Формальных ограничений в занятости для женщин может не быть, но их средний заработок все равно меньше, чем у мужчин. Минимальный среди стран ЕС гендерный разрыв в оплате труда наблюдается в Италии и Люксембурге — 5,5%, максимальный — в Эстонии и Чехии (26,9% и 22,5%).
Но Россия даже на фоне самых отсталых европейских стран бывшего соцлагеря выглядит неважно. Данные Росстата (2015 год, последние доступные данные) позволяют предполагать, что гендерный разрыв в оплате труда превышает 27%.
Оценка, впрочем, довольно условна: статистические обследования, на которых она основана, проводятся Росстатом в октябре (раз в два года), и потому, по замечанию директора по социальным исследованиям НИУ ВШЭ Лилии Овчаровой, фиксируют в основном постоянную часть заработной платы: «Там нет ни квартальных, ни годовых премий, которые составляют практически 30% всего фонда оплаты труда, а для руководителей эта переменная часть еще выше.
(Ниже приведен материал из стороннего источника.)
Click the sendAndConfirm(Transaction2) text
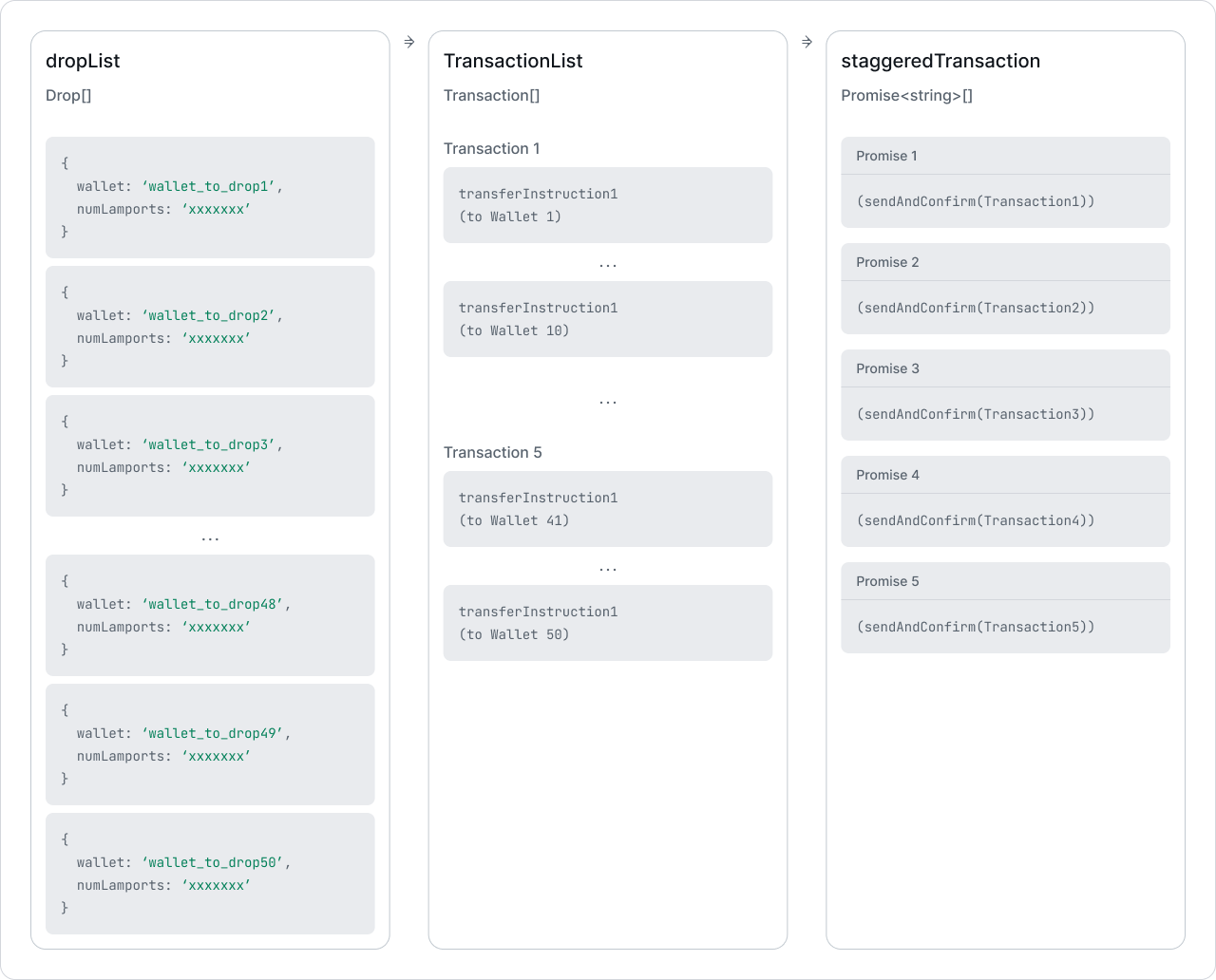 (976, 308)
Это влияет на данные в части наиболее высокооплачиваемых рабочих мест». При этом, по данным Росстата, средняя зарплата руководителей высшего звена — женщин на 42,3% меньше, чем их коллег-мужчин.
С другой стороны, в европейских исследованиях шире круг объектов наблюдения, тогда как Росстат отслеживает ситуацию только по крупным и средним предприятиям и организациям, а этот сектор обеспечивает меньше половины занятости (33,3 млн рабочих мест при 72 млн занятых в экономике).
И, как указывает старший научный сотрудник Центра трудовых исследований НИУ ВШЭ Анна Лукьянова, «тенденции в целом по экономике могут отличаться, поскольку в сегменте малых предприятий средний гендерный разрыв может иметь другую динамику».
Альтернативные источники данных тоже не безупречны: соцопросы могут формально охватывать все рабочие места, но, как правило, не улавливают верхние и нижние доходные группы. Хотя оценки на основе этих данных могут быть оптимистичней: так, в данных 25-й волны Российского мониторинга экономического положения и здоровья населения НИУ ВШЭ (РМЭЗ, 2016), по подсчетам Института стратегического анализа ФБК, средняя заработная плата у женщин на 22,2% меньше, чем у мужчин.
Но, как бы приблизительны ни были оценки, в любом случае можно утешаться тем, что в имеющихся данных видны явные, хотя и не вполне последовательные позитивные сдвиги. В начале 2000-х оценки гендерного разрыва на основе РМЭЗ ВШЭ колебались около 40%, и первое из «октябрьских» зарплатных обследований Росстата в 2005 году дало близкий результат (39,3%).
Фактор прогресса
Сокращение гендерного разрыва в целом связано с развитием экономики, но не связано непосредственно с экономическим ростом, говорит Овчарова. Различия сложились в эпоху, когда для выполнения той или иной работы «нужна была серьезная физическая сила». В постиндустриальных экономиках это качество меньше востребовано, и женщины начинают наравне конкурировать с мужчинами, но наследие предыдущих стадий развития сохраняется в виде «социокультурного стандарта».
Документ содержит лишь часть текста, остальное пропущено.